Salvador Dalí, bestia exótica de l’Empordà, artista universalmente reconido, pintor de todo tipo de animales estrambóticos y oníricos (desde hormigas hasta rinocerontes), el hombre que quería atravesar los Alpes montado en un elefante, el coautor -junto a Harpo Marx- del guión Jirafas en ensalada de lomos de caballo, leyó en la prensa la noticia de los leones del vertedero de Terrassa y tuvo una de sus brillantes ideas para perturbados que hace tiempo han perdido totalmente la cabeza: de Lorca a las felicitaciones a Franco a través de relojes blandos, en una particular persistencia de la memoria. Se relamió los bigotes: el safari surrealista (que no real en Botsuana) no admitía demoras: llamó inmediatamente a Joaquim Jover y le hizo un encargo. Joaquim tendría que disecar un hermoso corcel blanco, de las pezuñas a la crin. El caballo, de nombre Rocibaquinante, regalo de su colega Joan Abelló –que recibió una litografía como contrapartida-, fue trasladado desde Portlligat a Terrassa. En el matadero de la población vallesana, le aplicaron una descarga eléctrica y, una vez consumado el asesinato equino, fue conducido hasta el taller del taxidermista, que se aplicó todo lo que pudo en su oficio, en una tarea que duró casi un año. El caballo, con vida, pesaba 400 kg. El caballo, muerto y disecado, pesaba 400 kg. El pintor se mostró encantado con su macabra adquisición: “Además de un caballo blanco y un león llegado hace dos días, espero la próxima semana una monumental jirafa”. Dalí ofreció el caballo a su esposa, Gala, como presente de cumpleaños y varios operarios – en una disparatada maniobra- lo subieron por las escaleras para instalarlo en la suite 108 del hotel Ritz de Barcelona, donde solía alojarse la pareja y donde se cometieron innumerables chaladuras de portentoso talento, paranormal, de indomable gilipollez y cabalgar botarate.

────────

**OBJETIVO DE LA TAREA:** Indica, según el fragmento sobre Dalí, en qué habitación y en qué hotel se instaló el caballo disecado. Las líneas que aparecen a continuación proceden de otra fuente.

**EXTRACTO DE DATOS:**
────────

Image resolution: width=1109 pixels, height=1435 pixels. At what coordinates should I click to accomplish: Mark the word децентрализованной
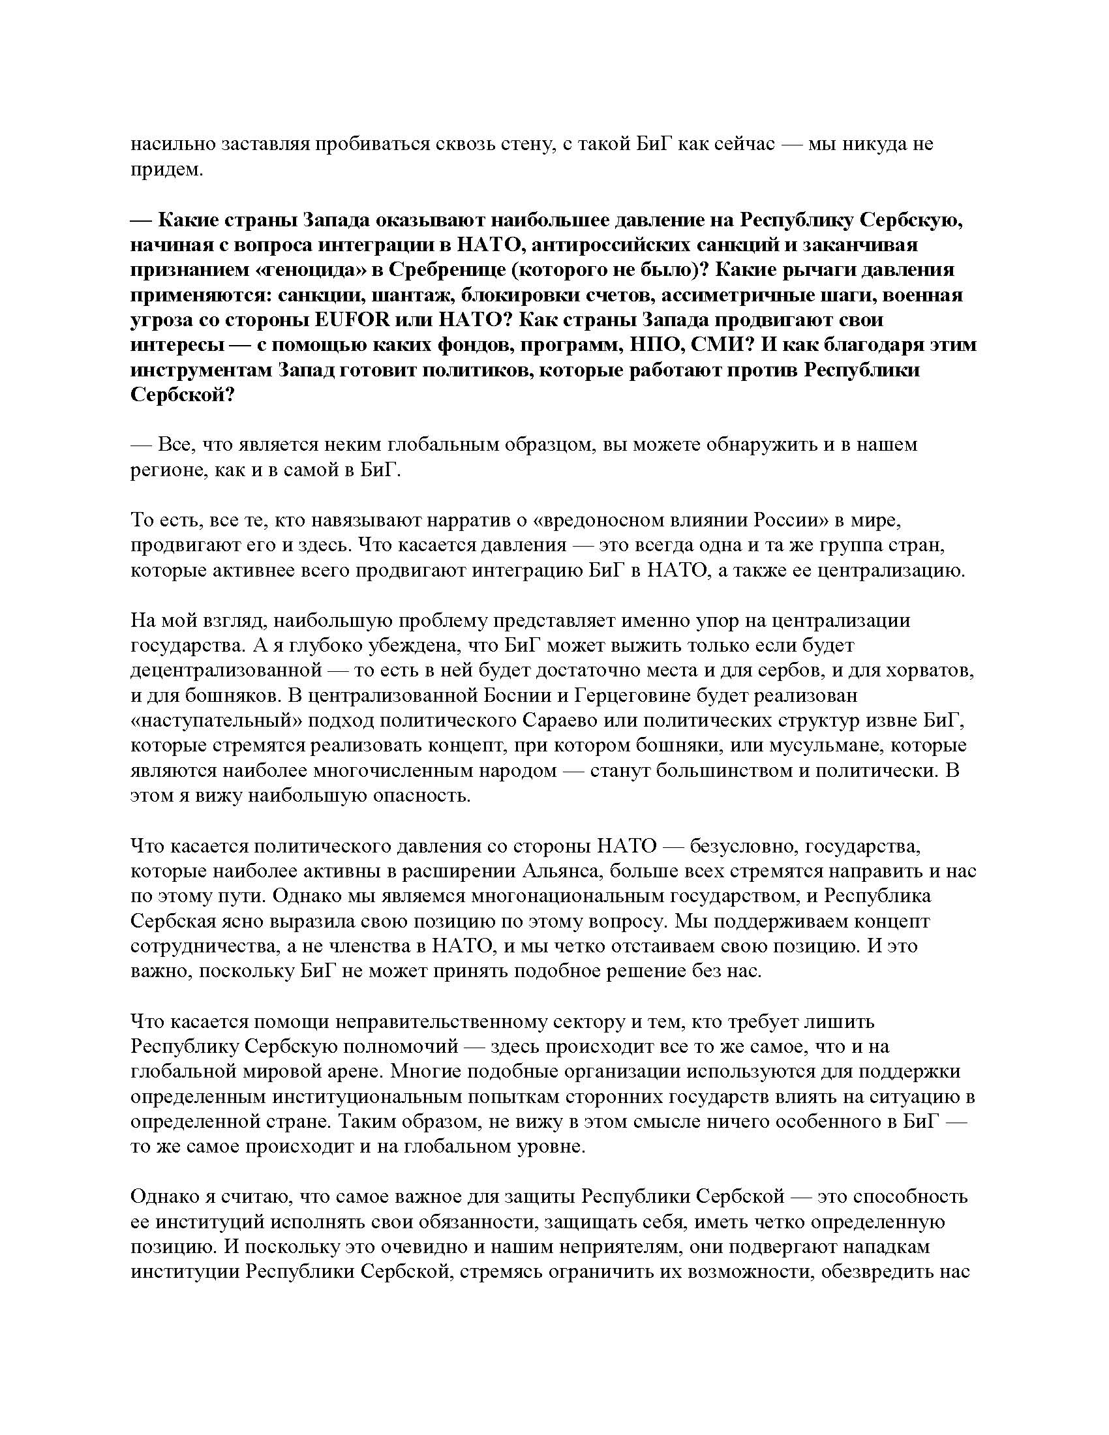(x=226, y=670)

────────

**ESPACIO DE RESPUESTA:** En la suite 108 del hotel Ritz de Barcelona.